→ Description of the task: Starting with the line containing "Given: Expand 点此获得更多服务 chevron" and going on through the line containing "The image size is (1816, 949).", return the lines of the data below exactly, and only those.

Stored data:
· · · · · · ·
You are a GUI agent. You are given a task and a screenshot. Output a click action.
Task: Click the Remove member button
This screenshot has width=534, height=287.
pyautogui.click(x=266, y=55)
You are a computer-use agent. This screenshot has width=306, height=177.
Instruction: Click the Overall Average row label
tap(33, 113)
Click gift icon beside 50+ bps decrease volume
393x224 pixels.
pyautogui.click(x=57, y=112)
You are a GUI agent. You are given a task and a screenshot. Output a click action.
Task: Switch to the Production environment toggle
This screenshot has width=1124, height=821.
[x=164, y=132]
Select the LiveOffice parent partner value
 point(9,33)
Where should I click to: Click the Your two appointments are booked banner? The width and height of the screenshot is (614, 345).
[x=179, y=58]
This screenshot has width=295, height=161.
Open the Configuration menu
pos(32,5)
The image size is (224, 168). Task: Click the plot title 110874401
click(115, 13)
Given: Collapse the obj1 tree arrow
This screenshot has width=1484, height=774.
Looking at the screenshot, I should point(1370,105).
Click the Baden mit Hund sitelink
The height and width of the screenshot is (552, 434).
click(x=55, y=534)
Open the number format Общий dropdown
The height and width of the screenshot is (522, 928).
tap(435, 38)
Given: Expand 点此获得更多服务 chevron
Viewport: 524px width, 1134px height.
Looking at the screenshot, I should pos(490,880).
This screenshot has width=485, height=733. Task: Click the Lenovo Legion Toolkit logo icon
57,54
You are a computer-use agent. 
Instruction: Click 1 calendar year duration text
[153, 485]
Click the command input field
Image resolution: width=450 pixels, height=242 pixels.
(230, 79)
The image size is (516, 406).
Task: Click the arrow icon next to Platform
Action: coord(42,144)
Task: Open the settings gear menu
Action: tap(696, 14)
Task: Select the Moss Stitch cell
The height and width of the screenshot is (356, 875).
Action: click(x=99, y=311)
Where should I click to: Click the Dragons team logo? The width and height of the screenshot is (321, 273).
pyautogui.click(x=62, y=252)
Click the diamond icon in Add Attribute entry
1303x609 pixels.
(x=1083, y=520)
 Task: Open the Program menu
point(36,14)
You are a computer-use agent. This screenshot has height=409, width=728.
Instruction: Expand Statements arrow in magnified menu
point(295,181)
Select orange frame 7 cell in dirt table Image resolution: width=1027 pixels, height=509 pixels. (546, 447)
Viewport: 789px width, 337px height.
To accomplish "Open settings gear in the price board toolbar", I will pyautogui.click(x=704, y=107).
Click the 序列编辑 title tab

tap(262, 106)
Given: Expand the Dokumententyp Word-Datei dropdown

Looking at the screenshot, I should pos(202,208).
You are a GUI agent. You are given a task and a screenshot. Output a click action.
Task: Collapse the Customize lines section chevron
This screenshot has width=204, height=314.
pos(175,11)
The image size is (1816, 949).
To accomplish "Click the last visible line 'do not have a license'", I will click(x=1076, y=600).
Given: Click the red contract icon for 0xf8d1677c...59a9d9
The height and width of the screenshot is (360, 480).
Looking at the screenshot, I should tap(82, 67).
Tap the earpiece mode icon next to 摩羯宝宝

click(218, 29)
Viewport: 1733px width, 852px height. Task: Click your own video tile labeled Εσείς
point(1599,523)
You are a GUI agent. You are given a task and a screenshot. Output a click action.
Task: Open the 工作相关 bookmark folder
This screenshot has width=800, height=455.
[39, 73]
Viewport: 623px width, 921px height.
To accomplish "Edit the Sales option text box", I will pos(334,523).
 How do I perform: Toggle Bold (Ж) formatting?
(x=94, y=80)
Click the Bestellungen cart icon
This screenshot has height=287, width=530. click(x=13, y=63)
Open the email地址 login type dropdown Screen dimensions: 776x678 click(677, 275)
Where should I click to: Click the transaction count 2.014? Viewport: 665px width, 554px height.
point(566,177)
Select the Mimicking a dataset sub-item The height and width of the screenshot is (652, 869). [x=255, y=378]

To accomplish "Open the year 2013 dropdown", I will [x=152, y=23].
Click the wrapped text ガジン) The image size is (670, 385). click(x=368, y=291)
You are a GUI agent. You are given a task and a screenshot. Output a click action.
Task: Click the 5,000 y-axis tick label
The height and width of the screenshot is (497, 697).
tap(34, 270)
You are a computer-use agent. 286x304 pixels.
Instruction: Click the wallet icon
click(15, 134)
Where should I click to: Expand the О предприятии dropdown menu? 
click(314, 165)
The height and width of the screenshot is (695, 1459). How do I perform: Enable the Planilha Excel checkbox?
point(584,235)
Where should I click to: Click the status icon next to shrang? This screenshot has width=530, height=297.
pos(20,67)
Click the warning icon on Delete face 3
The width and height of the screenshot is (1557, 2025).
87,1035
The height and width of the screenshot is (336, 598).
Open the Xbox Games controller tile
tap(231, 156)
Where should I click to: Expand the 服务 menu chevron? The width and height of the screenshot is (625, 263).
· · · · · · ·
→ Expected answer:
Given: Expand 点此获得更多服务 chevron
Viewport: 524px width, 1134px height.
Looking at the screenshot, I should pos(490,880).
This screenshot has width=485, height=733. Task: Click the Lenovo Legion Toolkit logo icon
57,54
You are a computer-use agent. 
Instruction: Click 1 calendar year duration text
[153, 485]
Click the command input field
Image resolution: width=450 pixels, height=242 pixels.
(230, 79)
The image size is (516, 406).
Task: Click the arrow icon next to Platform
Action: coord(42,144)
Task: Open the settings gear menu
Action: tap(696, 14)
Task: Select the Moss Stitch cell
The height and width of the screenshot is (356, 875).
Action: click(x=99, y=311)
Where should I click to: Click the Dragons team logo? The width and height of the screenshot is (321, 273).
pyautogui.click(x=62, y=252)
Click the diamond icon in Add Attribute entry
1303x609 pixels.
(x=1083, y=520)
 Task: Open the Program menu
point(36,14)
You are a computer-use agent. This screenshot has height=409, width=728.
Instruction: Expand Statements arrow in magnified menu
point(295,181)
Select orange frame 7 cell in dirt table Image resolution: width=1027 pixels, height=509 pixels. (546, 447)
Viewport: 789px width, 337px height.
To accomplish "Open settings gear in the price board toolbar", I will pyautogui.click(x=704, y=107).
Click the 序列编辑 title tab

tap(262, 106)
Given: Expand the Dokumententyp Word-Datei dropdown

Looking at the screenshot, I should pos(202,208).
You are a GUI agent. You are given a task and a screenshot. Output a click action.
Task: Collapse the Customize lines section chevron
This screenshot has width=204, height=314.
pos(175,11)
The image size is (1816, 949).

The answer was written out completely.